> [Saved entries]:
__________
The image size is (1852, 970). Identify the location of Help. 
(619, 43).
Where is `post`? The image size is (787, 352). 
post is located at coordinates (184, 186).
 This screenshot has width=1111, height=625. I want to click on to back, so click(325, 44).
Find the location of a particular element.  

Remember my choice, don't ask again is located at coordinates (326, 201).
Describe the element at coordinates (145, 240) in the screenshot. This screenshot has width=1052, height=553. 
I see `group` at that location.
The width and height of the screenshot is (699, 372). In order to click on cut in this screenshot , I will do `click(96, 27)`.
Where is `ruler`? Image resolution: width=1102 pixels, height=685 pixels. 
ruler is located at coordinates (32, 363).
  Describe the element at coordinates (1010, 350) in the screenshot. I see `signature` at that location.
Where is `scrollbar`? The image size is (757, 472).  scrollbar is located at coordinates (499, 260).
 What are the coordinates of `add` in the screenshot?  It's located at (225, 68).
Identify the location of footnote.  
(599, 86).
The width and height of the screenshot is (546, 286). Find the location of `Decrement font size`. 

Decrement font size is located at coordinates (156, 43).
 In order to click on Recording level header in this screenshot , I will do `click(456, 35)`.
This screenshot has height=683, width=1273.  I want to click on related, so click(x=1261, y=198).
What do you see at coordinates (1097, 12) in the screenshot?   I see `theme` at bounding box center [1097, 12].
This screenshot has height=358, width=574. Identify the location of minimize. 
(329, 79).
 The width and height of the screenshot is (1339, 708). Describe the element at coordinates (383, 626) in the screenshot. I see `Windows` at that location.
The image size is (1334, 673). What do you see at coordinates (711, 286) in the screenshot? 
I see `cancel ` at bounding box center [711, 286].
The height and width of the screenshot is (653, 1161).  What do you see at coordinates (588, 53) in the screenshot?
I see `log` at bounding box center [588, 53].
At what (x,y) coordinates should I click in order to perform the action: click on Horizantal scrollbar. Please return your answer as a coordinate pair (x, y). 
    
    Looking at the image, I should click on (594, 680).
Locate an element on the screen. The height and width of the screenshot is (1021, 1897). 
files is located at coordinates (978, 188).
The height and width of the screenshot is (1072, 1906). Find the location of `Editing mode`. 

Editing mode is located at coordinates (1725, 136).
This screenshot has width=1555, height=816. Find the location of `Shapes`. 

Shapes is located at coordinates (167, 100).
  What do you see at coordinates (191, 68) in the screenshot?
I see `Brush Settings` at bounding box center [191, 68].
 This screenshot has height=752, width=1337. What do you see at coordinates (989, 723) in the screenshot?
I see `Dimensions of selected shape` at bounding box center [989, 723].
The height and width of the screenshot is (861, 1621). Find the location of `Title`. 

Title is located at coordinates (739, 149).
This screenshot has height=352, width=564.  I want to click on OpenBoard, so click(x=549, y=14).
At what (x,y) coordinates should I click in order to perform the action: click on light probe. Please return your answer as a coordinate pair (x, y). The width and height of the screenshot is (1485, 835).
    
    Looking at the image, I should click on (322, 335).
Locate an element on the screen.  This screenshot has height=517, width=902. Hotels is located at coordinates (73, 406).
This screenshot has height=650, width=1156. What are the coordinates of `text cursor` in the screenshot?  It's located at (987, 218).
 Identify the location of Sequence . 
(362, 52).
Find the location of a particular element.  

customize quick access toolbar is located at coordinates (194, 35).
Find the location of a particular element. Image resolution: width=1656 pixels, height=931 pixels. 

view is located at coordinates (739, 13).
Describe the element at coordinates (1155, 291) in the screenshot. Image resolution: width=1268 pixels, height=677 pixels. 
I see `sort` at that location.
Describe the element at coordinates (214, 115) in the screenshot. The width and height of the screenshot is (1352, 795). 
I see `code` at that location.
__________
> [GOAL]: Copy each of the items above word for word, leaving everything unchanged.

> [ANSWER IN FULL]:
The image size is (1852, 970). Identify the location of Help. 
(619, 43).
Where is `post`? The image size is (787, 352). 
post is located at coordinates (184, 186).
 This screenshot has width=1111, height=625. I want to click on to back, so click(325, 44).
Find the location of a particular element.  

Remember my choice, don't ask again is located at coordinates (326, 201).
Describe the element at coordinates (145, 240) in the screenshot. This screenshot has width=1052, height=553. 
I see `group` at that location.
The width and height of the screenshot is (699, 372). In order to click on cut in this screenshot , I will do `click(96, 27)`.
Where is `ruler`? Image resolution: width=1102 pixels, height=685 pixels. 
ruler is located at coordinates (32, 363).
  Describe the element at coordinates (1010, 350) in the screenshot. I see `signature` at that location.
Where is `scrollbar`? The image size is (757, 472).  scrollbar is located at coordinates (499, 260).
 What are the coordinates of `add` in the screenshot?  It's located at (225, 68).
Identify the location of footnote.  
(599, 86).
The width and height of the screenshot is (546, 286). Find the location of `Decrement font size`. 

Decrement font size is located at coordinates (156, 43).
 In order to click on Recording level header in this screenshot , I will do `click(456, 35)`.
This screenshot has height=683, width=1273.  I want to click on related, so click(x=1261, y=198).
What do you see at coordinates (1097, 12) in the screenshot?   I see `theme` at bounding box center [1097, 12].
This screenshot has height=358, width=574. Identify the location of minimize. 
(329, 79).
 The width and height of the screenshot is (1339, 708). Describe the element at coordinates (383, 626) in the screenshot. I see `Windows` at that location.
The image size is (1334, 673). What do you see at coordinates (711, 286) in the screenshot? 
I see `cancel ` at bounding box center [711, 286].
The height and width of the screenshot is (653, 1161).  What do you see at coordinates (588, 53) in the screenshot?
I see `log` at bounding box center [588, 53].
At what (x,y) coordinates should I click in order to perform the action: click on Horizantal scrollbar. Please return your answer as a coordinate pair (x, y). 
    
    Looking at the image, I should click on (594, 680).
Locate an element on the screen. The height and width of the screenshot is (1021, 1897). 
files is located at coordinates (978, 188).
The height and width of the screenshot is (1072, 1906). Find the location of `Editing mode`. 

Editing mode is located at coordinates (1725, 136).
This screenshot has width=1555, height=816. Find the location of `Shapes`. 

Shapes is located at coordinates (167, 100).
  What do you see at coordinates (191, 68) in the screenshot?
I see `Brush Settings` at bounding box center [191, 68].
 This screenshot has height=752, width=1337. What do you see at coordinates (989, 723) in the screenshot?
I see `Dimensions of selected shape` at bounding box center [989, 723].
The height and width of the screenshot is (861, 1621). Find the location of `Title`. 

Title is located at coordinates (739, 149).
This screenshot has height=352, width=564.  I want to click on OpenBoard, so click(x=549, y=14).
At what (x,y) coordinates should I click in order to perform the action: click on light probe. Please return your answer as a coordinate pair (x, y). The width and height of the screenshot is (1485, 835).
    
    Looking at the image, I should click on (322, 335).
Locate an element on the screen.  This screenshot has height=517, width=902. Hotels is located at coordinates (73, 406).
This screenshot has height=650, width=1156. What are the coordinates of `text cursor` in the screenshot?  It's located at (987, 218).
 Identify the location of Sequence . 
(362, 52).
Find the location of a particular element.  

customize quick access toolbar is located at coordinates (194, 35).
Find the location of a particular element. Image resolution: width=1656 pixels, height=931 pixels. 

view is located at coordinates (739, 13).
Describe the element at coordinates (1155, 291) in the screenshot. Image resolution: width=1268 pixels, height=677 pixels. 
I see `sort` at that location.
Describe the element at coordinates (214, 115) in the screenshot. The width and height of the screenshot is (1352, 795). 
I see `code` at that location.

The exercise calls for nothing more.